Ketika seseorang secara sengaja memblokir akses komunikasi, terutama setelah menerima tanggung jawab atau kewajiban finansial, hal ini dapat memperburuk kondisi bisnis dan mengindikasikan adanya niat untuk menghindari kewajiban.

Jika pihak yang melakukan blokir tahu bahwa ada kewajiban bisnis yang harus dipenuhi tetapi memilih untuk menghindar, tindakan ini bisa dianggap sebagai upaya untuk menghindari tanggung jawab yang telah disepakati.

Dalam banyak kasus, blokir dapat menjadi indikasi awal adanya potensi penipuan jika pihak yang memblokir tidak memiliki niat baik untuk menyelesaikan kewajiban bisnisnya.

BACA JUGA:Pernah Dengar Klien Minta Konten Dihapus?
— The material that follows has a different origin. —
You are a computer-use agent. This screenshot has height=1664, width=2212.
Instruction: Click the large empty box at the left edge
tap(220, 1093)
Ini Solusi Jitu untuk MUA!

Dalam beberapa situasi, ghosting dan blokir dapat meningkat menjadi tuduhan penipuan, terutama jika ada bukti bahwa pihak yang menghilang sejak awal tidak memiliki niat untuk memenuhi kewajibannya.

Pasal 378 Kitab Undang-Undang Hukum Pidana (KUHP) mengatur bahwa penipuan terjadi ketika seseorang dengan sengaja menggunakan tipu muslihat atau kebohongan untuk mendapatkan keuntungan dari pihak lain.
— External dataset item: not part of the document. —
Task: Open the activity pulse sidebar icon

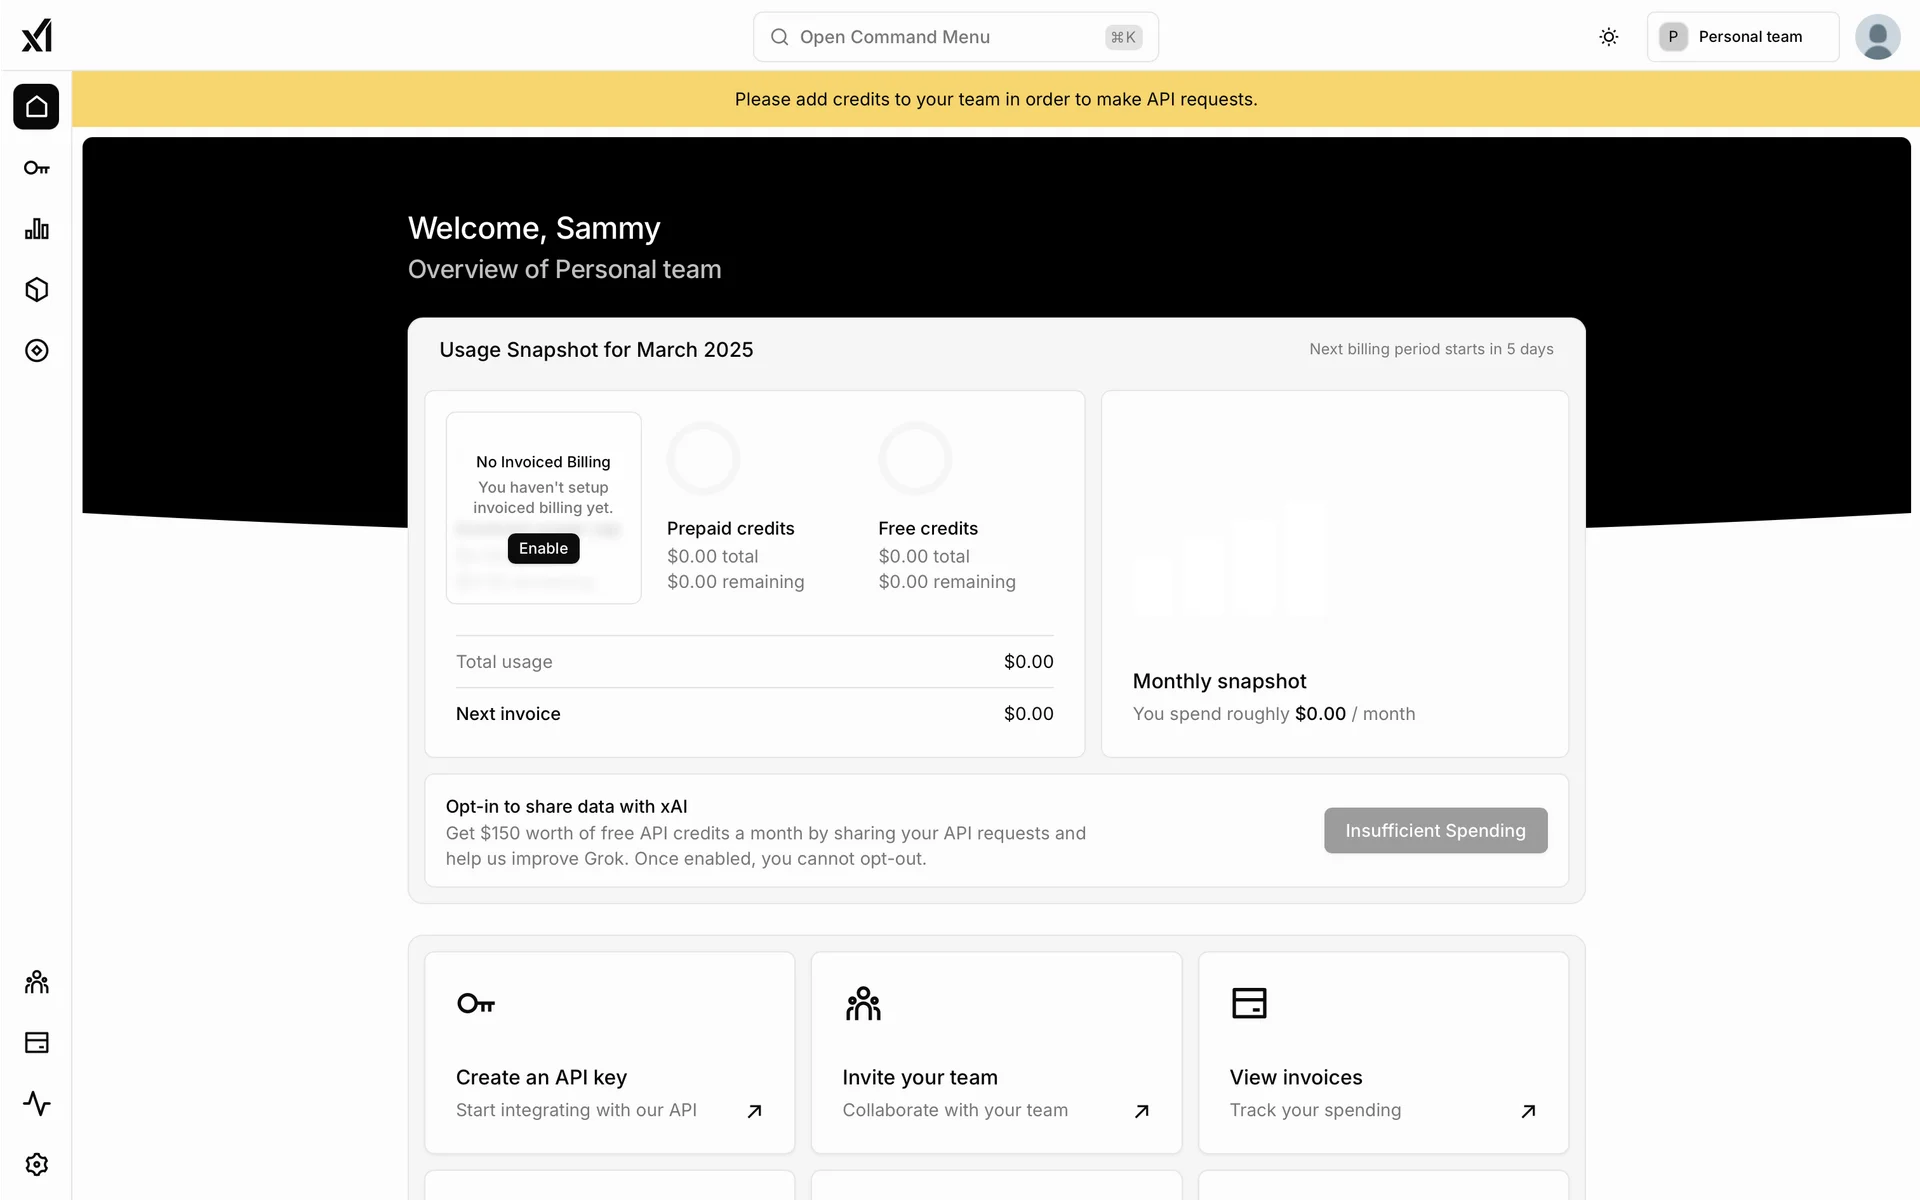Action: click(36, 1104)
Jika pihak yang menghilang menerima modal atau aset perusahaan, tetapi kemudian memutuskan untuk pergi tanpa menyelesaikan kewajibannya, tindakan ini bisa dikategorikan sebagai penipuan.
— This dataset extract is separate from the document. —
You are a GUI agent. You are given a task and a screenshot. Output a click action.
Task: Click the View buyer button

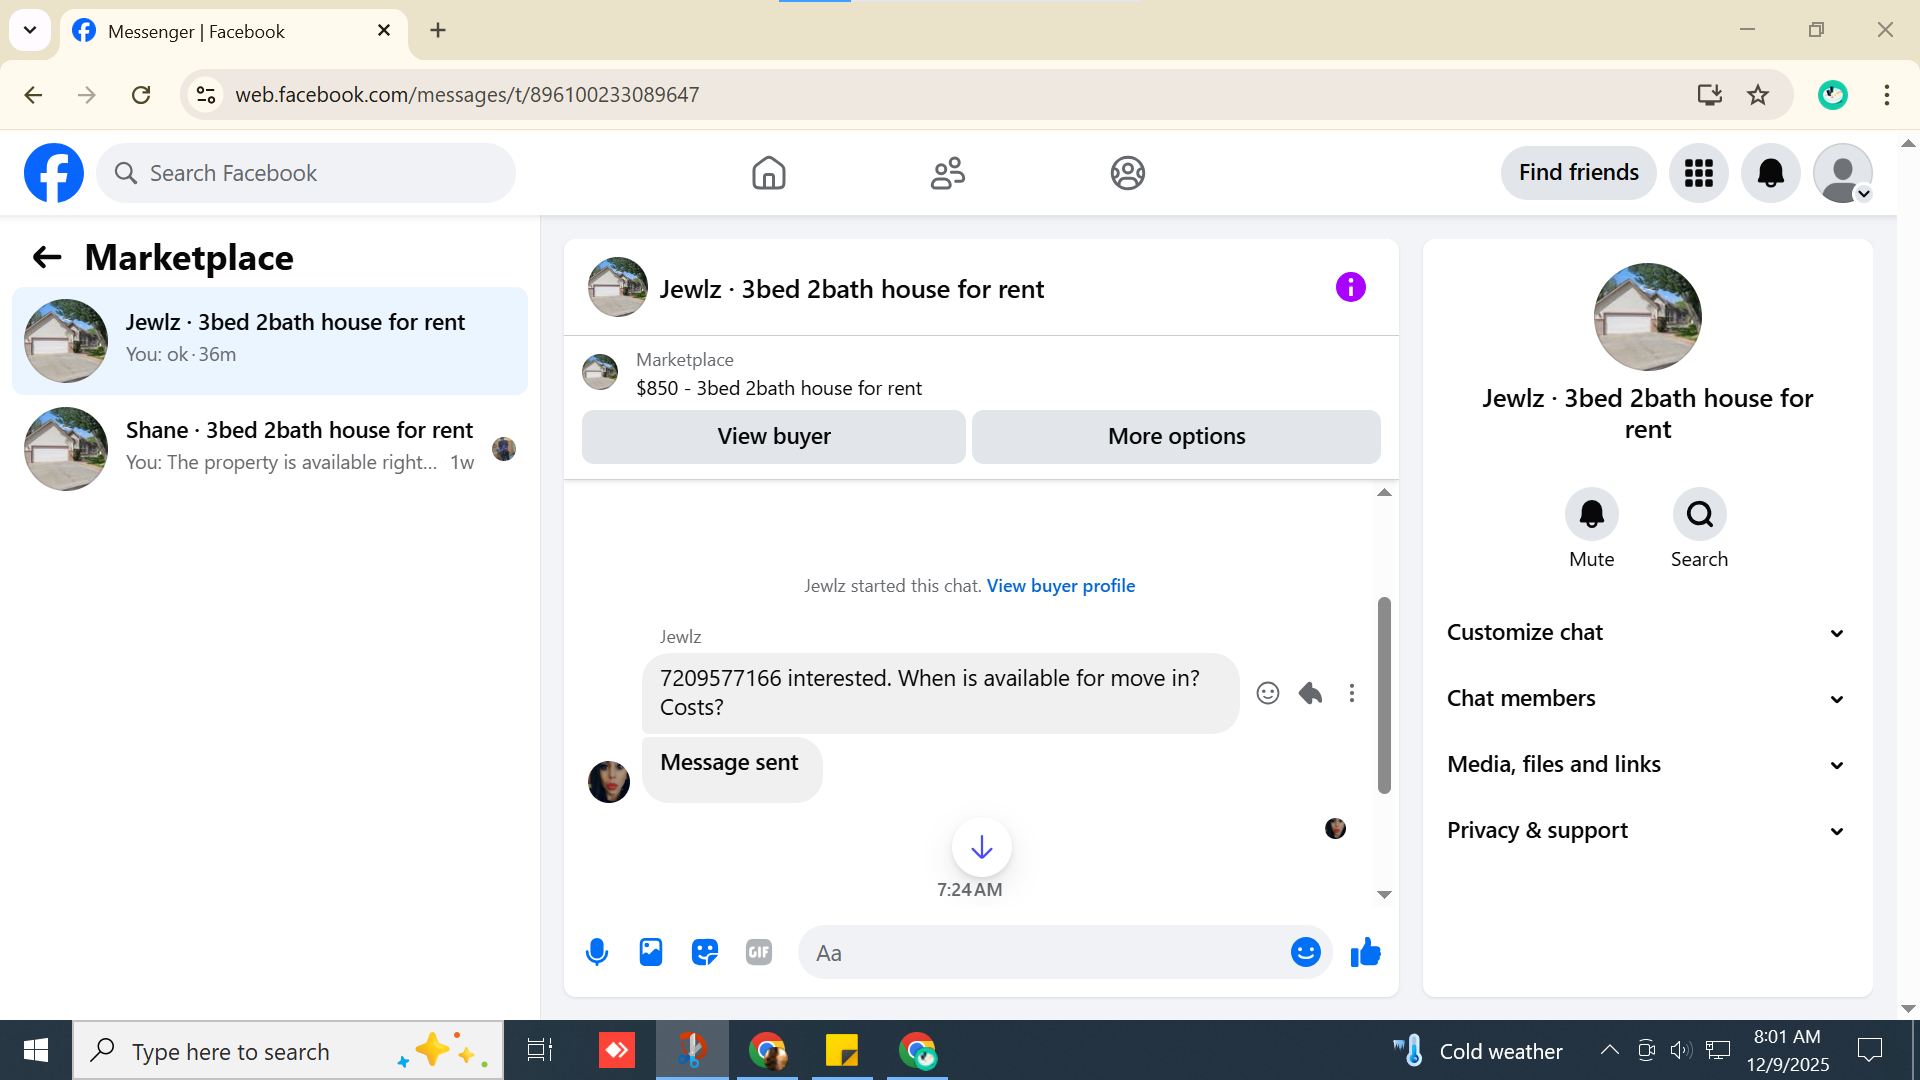click(x=773, y=437)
Misalnya, jika pihak kedua dalam contoh kasus di atas menerima modal dari pihak pertama untuk operasional perusahaan, tetapi sejak awal memang tidak berniat untuk menjalankan tanggung jawabnya, hal ini bisa menjadi dasar bagi tuntutan penipuan.

Pihak yang dirugikan berhak melaporkan tindakan tersebut sebagai penipuan, dan jika terbukti ada unsur tipu muslihat, pelaku bisa dikenai hukuman pidana, sebagaimana diatur dalam Pasal 378 KUHP. Hukuman yang diatur dalam pasal ini adalah pidana penjara hingga empat tahun atau denda.

Konsekuensi Hukum Ghosting dan Blokir dalam Pembentukan Perusahaan

Ghosting dan blokir dalam pembentukan perusahaan dapat membawa konsekuensi hukum yang sangat serius bagi pelaku. Ketika salah satu pihak memutuskan untuk menghilang dan memblokir akses komunikasi, tanpa menyelesaikan kewajiban bisnisnya, hal ini bisa dianggap sebagai pelanggaran hukum, baik dalam bentuk wanprestasi maupun penipuan.

1. Wanprestasi: Jika tindakan ghosting dan blokir menyebabkan salah satu pihak gagal memenuhi kewajiban kontraktualnya, pihak yang dirugikan berhak menuntut ganti rugi berdasarkan Pasal 1243 KUHPerdata. Pihak yang ditinggalkan dalam situasi ini dapat menuntut kompensasi atas kerugian finansial yang dialami akibat kegagalan pihak lain dalam memenuhi kewajibannya.

2. Penipuan: Jika terbukti ada niat untuk menipu sejak awal, pelaku dapat dikenakan tuntutan pidana berdasarkan Pasal 378 KUHP. Dalam kasus penipuan, pelaku dapat dijatuhi hukuman penjara hingga empat tahun atau dikenakan denda. Penipuan sering kali diindikasikan oleh tindakan blokir, terutama ketika pelaku memutuskan komunikasi setelah menerima tanggung jawab atau kewajiban finansial.